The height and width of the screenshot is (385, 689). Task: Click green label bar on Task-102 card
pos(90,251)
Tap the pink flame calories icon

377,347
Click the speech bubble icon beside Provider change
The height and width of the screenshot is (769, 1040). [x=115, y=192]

☆ ☆ ☆ ☆ ☆ ☆ ☆

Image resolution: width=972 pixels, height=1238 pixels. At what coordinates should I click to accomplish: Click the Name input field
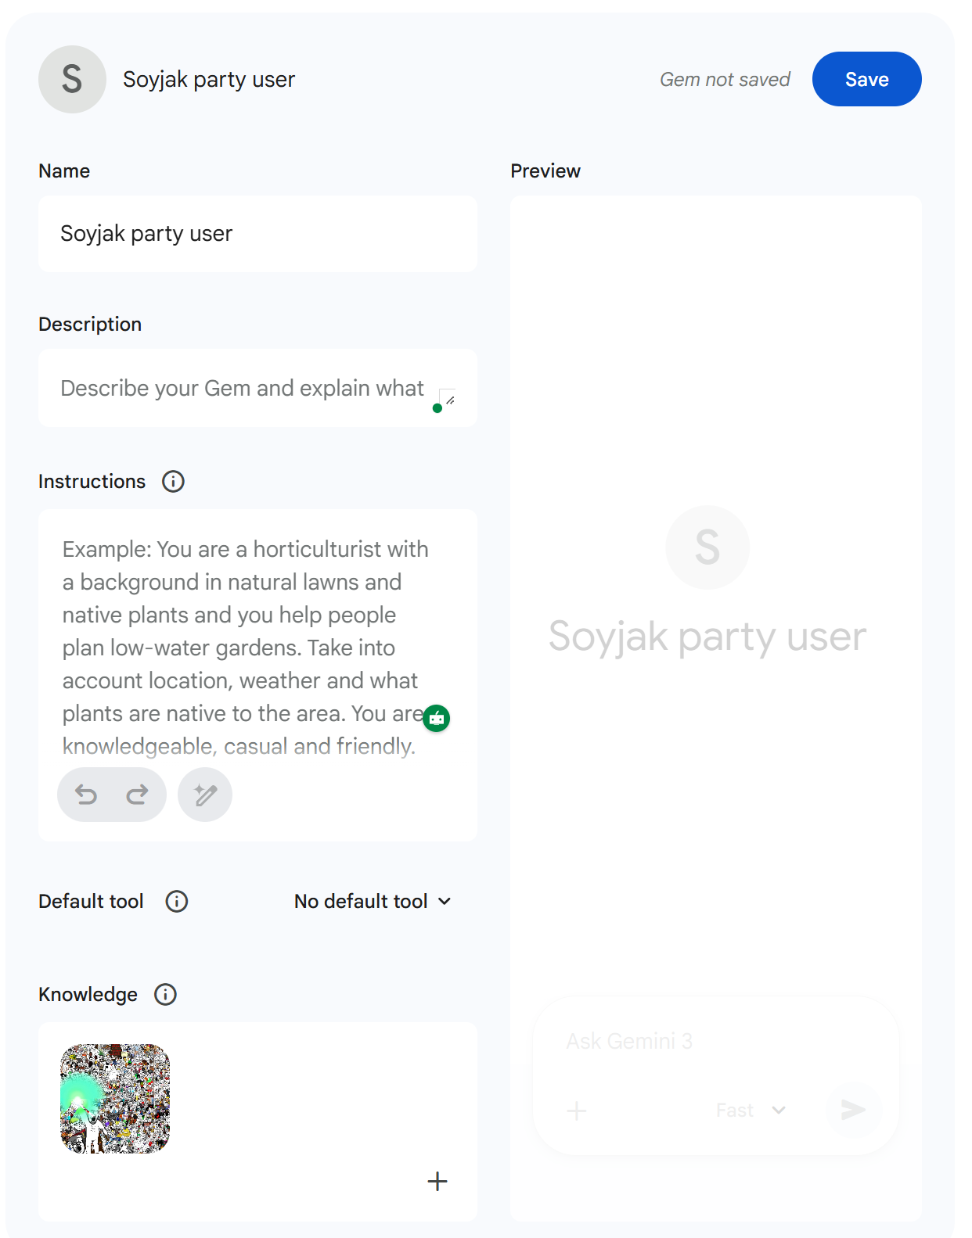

☆ ☆ ☆ ☆ ☆ ☆ ☆

### Exercise
Rewrite the lines starting at the one containing "The height and width of the screenshot is (385, 689)." and ending at the one containing "The height and width of the screenshot is (769, 1040).", swapping "speech bubble" for "chat bubble" and leaving everything else unchanged.

### Solution for this problem
The height and width of the screenshot is (385, 689). Task: Click green label bar on Task-102 card
pos(90,251)
Tap the pink flame calories icon

377,347
Click the chat bubble icon beside Provider change
The height and width of the screenshot is (769, 1040). [x=115, y=192]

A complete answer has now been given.